[Curlyben]

This is quite a serious issue that everyone should be fully aware of.
What is Phishing ? Well basically it's a scam designed to steal sensitive personal information.

Read Here for more information


These type of "attacks" tend to come form addresses that you could almost trust with subjects that sound possible.
Here's an example of one I received today from [email protected]
with the subject Re: PayPal Security Alert: Message id 3868355

Ok so it all looks OKish.
Once the mail is opened it all set out to look like a real paypal mail.
The text of the mail also sounds right:

Your PayPal password has been changed.

If you or anyone with authorized access to your account did not make this change, please update to your account Online account can be confirmed at any time clicking here:

Respond to this notification.

Our database will be instantly updated.

The Password Change request was made from:
IP address: 40.16.60.868
ISP host: sjclb789-map647.sjc.ebay.com

Thank you,
PayPal

From here on you are asked to follow an inbedded link that takes you to what looks like paypals own site.
Here is where they attempt to steal your info.

So time to point out some tell tail signs.
Note the from address is -paypal.com, the subject is a Re: a reply and the best one is the so called IP address.
It is impossible for any number in the IP address to be more than 255 so ending 868 is really bad.

Of course if these pointers haven't allerted you then the address that it sends you to should. The address tends to be oddly formatted.
It starts OK with the normal www.paypal.com but then degenerates in to seemingly meaningless characters. This is the real address.
There is an underling fault in the way the WWW is coded where by the insertion of a perticular character tells your brower to ignore the first part (www.paypal.com) and direct you to the second part (random charcters). These characters contain all the needed information to redirect you to the scammers site.

To cap it all this phisher even has the gaul to post Paypals scam warning on the bottom:

* Protect yourself from spoof (fake) emails and Web sites. Take the Spoof Tutorial to learn about eBay Toolbar with Account Guard, which warns you when you are on a known spoof site.

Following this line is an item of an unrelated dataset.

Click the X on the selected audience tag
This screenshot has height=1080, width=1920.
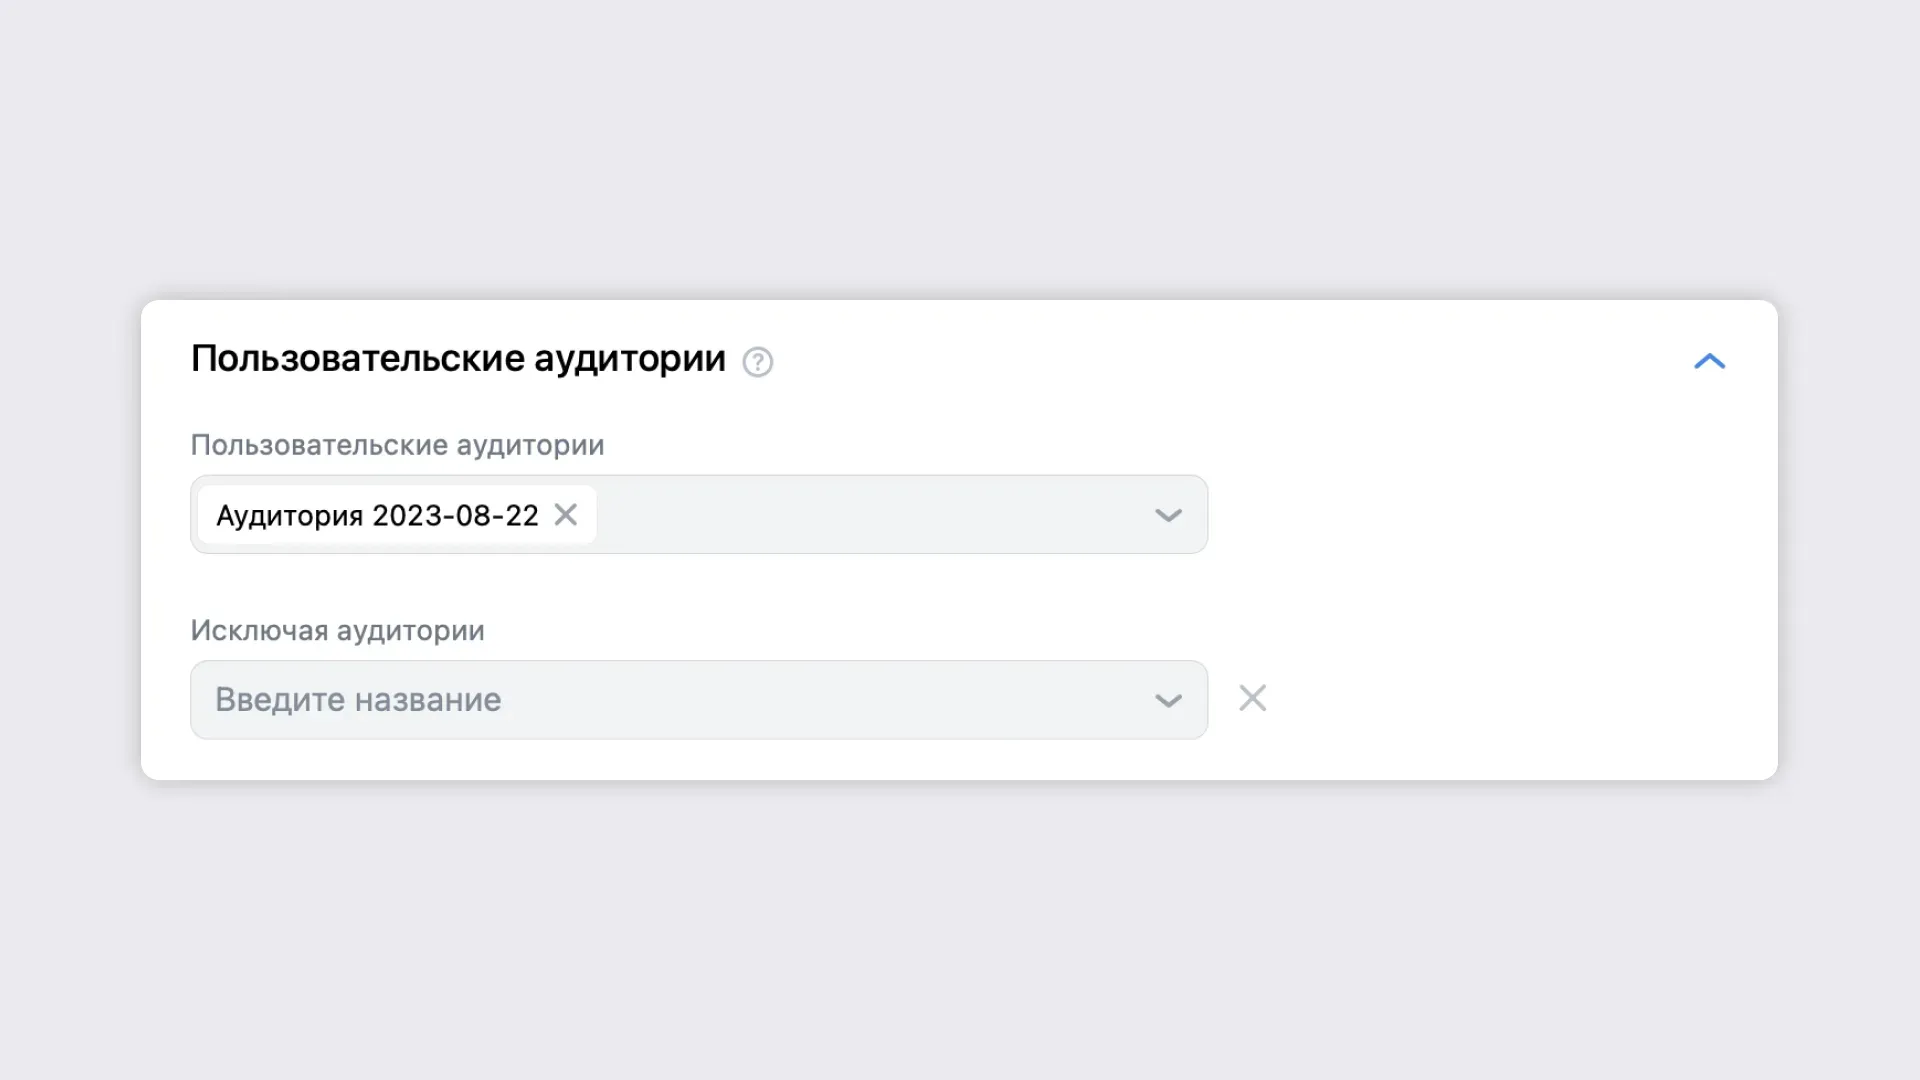(566, 515)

Learn how you can protect yourself from spoof (fake) emails at:
http://pages.paypal.ca/education/spooftutorial

These type of mails don't just come from Paypal, but any site where personal information is needed.
Some pretend to be Banks, Insurance agents, Ebay and Other financial companies.

So as a word of warning if you ever receive a mail of this type and it looks real then DO NOT follow the link supplied, but log in to your account the way you normally do.
If it is real then you'll be notified on the site.

It always pays to be careful and surf safe


Now where did I put my Tinfoil hat

[J_9]

I think it is behind you Ben.

Oh, yeah, and thanks for the great head's up!!

[labman]

I am getting a ton of those including my Yahoo address that I don't use for Pay Pal.

Where do you find real tin foil these days? All I can find is the aluminum foil, and I am not sure it will work. You can't trust a lot of this new stuff. Ask tkrussel about the residential use of aluminum conductors and how many houses burned down. Tinned copper makes very reliable connections. I have also heard you don't have to wear a tin foil hat, just line a regular hat with it.

[andrewcocke]

I am getting a ton of those including my yahoo address that I don't use for Pay Pal.

Where do you find real tin foil these days? All I can find is the aluminum foil, and I am not sure it will work. You can't trust a lot of this new stuff. Ask tkrussel about the residential use of aluminum conductors and how many houses burned down. Tinned copper makes very reliable connections. I have also heard you don't have to wear a tin foil hat, just line a regular hat with it.

Don't forget to hang a bunch of wire clothes hangers from the ceiling.